Facts About Nitrogen

Filed under Science

Though we breathe oxygen to live, nitrogen is the major component in air. Nitrogen is found in many foods that we consume every day. Nitrogen is the basic building block of life. Nitrogen is denoted by the symbol “N” and has an atomic number of 7.

Some of the interesting fact about this element are:

Fact 1: Nitrogen is colorless, tasteless, and odorless.

Fact 2: Earth’s atmosphere contains 78.1% by volume of nitrogen gas.

Fact 3: Nitrogen gas has a melting point of -346° F and a boiling point of -320.4° F.

Fact 4: Nitrogen is the most common element found in the universe and is about seventh in total abundance both in the Milky Way and the Solar System.

Fact 5: When ionized, nitrogen is passed through a gas discharge tube. It produces a purple glow inside the discharge tube.

Fact 6: Nitrogen exists in all living organisms. Some soil bacteria has the capability of converting nitrogen into a form that can be used by plants and animals to make proteins and amino acids.

Fact 7: The human body contains three percent nitrogen by weight.

Fact 8: Some colors like: orange-red, blue-green, violet,  and purple exist because of nitrogen.

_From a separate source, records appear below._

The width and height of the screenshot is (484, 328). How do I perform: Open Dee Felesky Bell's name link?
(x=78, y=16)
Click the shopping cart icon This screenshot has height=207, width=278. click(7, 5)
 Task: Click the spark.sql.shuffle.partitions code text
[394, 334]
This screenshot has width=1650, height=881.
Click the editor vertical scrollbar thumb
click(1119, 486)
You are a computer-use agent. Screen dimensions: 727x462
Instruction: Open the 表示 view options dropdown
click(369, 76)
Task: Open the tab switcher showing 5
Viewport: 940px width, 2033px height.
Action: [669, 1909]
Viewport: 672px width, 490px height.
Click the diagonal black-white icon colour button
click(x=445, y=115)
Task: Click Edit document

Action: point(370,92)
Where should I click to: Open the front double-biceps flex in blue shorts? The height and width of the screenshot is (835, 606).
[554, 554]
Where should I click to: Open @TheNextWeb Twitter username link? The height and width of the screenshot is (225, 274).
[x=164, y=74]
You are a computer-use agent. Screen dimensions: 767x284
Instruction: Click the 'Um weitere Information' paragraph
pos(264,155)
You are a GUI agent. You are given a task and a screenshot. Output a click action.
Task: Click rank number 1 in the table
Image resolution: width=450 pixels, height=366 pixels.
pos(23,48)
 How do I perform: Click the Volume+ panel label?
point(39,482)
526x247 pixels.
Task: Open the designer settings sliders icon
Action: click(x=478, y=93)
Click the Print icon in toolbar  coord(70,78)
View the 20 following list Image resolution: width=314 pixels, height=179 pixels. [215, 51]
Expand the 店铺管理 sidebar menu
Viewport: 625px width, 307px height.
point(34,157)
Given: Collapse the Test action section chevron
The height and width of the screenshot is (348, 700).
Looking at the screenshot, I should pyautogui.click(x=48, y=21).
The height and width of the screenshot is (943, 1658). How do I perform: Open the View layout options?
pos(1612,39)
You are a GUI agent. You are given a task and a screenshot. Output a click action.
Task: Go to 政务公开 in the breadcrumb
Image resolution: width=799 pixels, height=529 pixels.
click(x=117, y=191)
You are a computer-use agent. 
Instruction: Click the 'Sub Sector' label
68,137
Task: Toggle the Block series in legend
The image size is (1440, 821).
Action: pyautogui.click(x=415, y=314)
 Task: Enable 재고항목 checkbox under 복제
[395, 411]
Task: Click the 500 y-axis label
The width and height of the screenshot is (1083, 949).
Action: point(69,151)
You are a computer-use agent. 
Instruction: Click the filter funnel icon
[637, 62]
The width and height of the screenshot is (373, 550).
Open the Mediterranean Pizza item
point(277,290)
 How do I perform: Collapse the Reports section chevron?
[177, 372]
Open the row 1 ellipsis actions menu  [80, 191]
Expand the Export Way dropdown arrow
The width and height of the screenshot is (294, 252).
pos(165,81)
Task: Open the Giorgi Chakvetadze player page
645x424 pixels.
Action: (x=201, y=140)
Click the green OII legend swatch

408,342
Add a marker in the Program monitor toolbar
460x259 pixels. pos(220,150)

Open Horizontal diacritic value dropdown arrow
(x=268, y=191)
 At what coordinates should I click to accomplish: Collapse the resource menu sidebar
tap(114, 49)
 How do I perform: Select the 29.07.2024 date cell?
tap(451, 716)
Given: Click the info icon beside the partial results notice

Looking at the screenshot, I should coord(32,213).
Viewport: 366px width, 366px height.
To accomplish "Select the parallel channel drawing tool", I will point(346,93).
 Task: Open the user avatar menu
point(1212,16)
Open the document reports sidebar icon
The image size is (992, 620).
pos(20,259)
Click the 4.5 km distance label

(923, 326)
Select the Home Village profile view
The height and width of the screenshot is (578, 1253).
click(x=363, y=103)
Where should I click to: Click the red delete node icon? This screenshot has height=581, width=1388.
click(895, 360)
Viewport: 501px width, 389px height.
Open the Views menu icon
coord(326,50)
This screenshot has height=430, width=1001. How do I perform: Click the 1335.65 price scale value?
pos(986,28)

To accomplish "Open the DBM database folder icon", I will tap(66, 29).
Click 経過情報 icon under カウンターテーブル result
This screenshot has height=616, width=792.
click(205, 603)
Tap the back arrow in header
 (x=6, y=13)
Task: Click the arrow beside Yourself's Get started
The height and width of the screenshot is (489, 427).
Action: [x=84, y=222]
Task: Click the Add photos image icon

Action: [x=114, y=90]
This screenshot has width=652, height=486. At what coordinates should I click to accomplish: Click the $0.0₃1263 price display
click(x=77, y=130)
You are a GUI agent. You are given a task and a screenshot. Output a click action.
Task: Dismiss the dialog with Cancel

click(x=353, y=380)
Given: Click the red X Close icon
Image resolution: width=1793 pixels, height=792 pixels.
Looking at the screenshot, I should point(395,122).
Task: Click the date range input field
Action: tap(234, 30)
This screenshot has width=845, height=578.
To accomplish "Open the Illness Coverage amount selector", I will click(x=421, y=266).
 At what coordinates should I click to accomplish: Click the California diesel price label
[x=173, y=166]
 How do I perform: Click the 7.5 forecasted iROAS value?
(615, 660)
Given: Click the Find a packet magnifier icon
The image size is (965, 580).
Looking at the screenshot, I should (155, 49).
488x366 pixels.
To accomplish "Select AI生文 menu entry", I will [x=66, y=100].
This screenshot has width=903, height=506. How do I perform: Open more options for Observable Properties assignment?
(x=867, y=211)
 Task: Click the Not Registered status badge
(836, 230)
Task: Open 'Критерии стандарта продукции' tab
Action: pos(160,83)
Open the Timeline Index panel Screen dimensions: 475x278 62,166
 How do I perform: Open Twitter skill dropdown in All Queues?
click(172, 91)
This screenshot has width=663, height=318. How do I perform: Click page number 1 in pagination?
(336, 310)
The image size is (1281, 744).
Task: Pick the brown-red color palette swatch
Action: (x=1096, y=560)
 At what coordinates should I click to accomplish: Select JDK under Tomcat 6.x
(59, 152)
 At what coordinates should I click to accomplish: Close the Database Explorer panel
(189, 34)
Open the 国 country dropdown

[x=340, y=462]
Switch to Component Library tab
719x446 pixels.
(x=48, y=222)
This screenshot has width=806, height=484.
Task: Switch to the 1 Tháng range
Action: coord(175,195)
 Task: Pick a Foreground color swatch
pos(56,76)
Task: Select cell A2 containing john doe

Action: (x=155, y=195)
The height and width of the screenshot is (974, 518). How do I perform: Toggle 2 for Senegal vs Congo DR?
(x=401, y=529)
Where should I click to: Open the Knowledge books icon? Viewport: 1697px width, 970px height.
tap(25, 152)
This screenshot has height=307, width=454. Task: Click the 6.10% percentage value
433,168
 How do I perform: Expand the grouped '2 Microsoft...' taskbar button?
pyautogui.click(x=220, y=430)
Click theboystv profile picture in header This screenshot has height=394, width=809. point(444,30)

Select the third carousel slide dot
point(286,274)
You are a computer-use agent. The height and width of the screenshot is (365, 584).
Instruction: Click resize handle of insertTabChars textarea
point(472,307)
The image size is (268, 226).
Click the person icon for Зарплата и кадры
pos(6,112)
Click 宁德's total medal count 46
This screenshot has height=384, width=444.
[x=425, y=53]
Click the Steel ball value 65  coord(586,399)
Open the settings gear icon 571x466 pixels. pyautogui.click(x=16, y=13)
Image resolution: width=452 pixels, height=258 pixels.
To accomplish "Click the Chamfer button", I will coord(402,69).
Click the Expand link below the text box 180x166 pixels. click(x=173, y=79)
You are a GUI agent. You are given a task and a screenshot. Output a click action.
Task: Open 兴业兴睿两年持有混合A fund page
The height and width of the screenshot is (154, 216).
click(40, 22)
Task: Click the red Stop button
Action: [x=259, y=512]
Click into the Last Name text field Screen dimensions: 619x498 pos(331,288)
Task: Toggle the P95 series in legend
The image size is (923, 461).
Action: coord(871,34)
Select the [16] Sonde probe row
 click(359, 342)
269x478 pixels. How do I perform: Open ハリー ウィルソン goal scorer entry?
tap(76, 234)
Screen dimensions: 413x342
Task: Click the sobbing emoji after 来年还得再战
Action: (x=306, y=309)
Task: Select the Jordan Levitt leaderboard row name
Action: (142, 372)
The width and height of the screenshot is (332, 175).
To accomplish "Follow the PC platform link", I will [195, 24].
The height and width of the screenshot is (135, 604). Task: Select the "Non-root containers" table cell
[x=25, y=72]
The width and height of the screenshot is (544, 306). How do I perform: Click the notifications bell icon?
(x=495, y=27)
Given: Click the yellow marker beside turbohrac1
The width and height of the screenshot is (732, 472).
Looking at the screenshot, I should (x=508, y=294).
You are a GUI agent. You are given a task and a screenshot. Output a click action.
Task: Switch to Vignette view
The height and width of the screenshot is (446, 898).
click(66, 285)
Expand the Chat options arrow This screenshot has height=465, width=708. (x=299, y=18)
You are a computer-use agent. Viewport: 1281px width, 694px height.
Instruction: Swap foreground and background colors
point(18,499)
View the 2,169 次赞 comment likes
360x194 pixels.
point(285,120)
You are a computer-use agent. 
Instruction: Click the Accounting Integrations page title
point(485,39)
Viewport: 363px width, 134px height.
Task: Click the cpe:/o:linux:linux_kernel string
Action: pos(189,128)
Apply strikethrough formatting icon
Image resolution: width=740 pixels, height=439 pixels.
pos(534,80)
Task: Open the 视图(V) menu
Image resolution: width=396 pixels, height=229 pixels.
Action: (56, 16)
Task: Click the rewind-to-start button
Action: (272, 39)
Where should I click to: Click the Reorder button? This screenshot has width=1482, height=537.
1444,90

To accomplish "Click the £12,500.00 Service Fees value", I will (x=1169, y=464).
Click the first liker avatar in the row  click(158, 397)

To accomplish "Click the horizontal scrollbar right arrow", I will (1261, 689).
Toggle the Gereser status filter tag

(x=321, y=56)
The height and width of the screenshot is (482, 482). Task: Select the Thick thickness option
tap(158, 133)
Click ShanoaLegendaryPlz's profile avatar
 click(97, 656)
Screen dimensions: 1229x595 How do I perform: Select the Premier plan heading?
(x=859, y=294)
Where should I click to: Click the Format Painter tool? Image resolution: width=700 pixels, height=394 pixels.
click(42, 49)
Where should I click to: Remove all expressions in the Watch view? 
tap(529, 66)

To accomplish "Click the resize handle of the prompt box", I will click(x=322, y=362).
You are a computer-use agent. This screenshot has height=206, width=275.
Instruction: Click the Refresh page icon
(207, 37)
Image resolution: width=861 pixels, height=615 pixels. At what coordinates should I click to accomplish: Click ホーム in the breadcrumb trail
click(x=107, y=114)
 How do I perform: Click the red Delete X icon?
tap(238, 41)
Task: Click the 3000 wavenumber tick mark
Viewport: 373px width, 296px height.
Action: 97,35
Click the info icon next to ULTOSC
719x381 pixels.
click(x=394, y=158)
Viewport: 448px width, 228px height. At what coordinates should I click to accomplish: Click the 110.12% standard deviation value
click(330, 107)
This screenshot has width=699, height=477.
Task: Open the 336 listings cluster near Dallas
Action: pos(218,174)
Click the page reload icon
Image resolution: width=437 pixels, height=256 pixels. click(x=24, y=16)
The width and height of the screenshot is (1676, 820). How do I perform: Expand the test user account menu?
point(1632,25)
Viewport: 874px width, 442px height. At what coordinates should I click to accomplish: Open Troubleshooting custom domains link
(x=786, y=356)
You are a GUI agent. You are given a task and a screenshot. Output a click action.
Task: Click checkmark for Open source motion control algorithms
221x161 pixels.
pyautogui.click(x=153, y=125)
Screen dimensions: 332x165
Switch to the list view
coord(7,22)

Fact 9: Nitrogen is also named “azote” which means “without life” by a French chemist Antoine Laurent Lavoiser. Nitrogen is also referred to as burnt or dephlogisticated air.

Fact 10: Nitrogen can be used for chemical processing, food, glass manufacturing, electronics, and petroleum refining.

Fact 11: Nitrogen can be prepared by liquefaction and fractional distillation methods.

Fact 12: The electron configuration of Nitrogen is: 1s2 2s2 2p3.

Fact 13: Nitrogen is usually mixed with carbon dioxide to preserve the freshness of packaged foods.  Nitrogen, when mixed with carbon dioxide, delays rancidity and prevents oxidative damage to food products thereby preserving freshness.

If you like this article or our site. Please spread the word. Share it with your friends/family.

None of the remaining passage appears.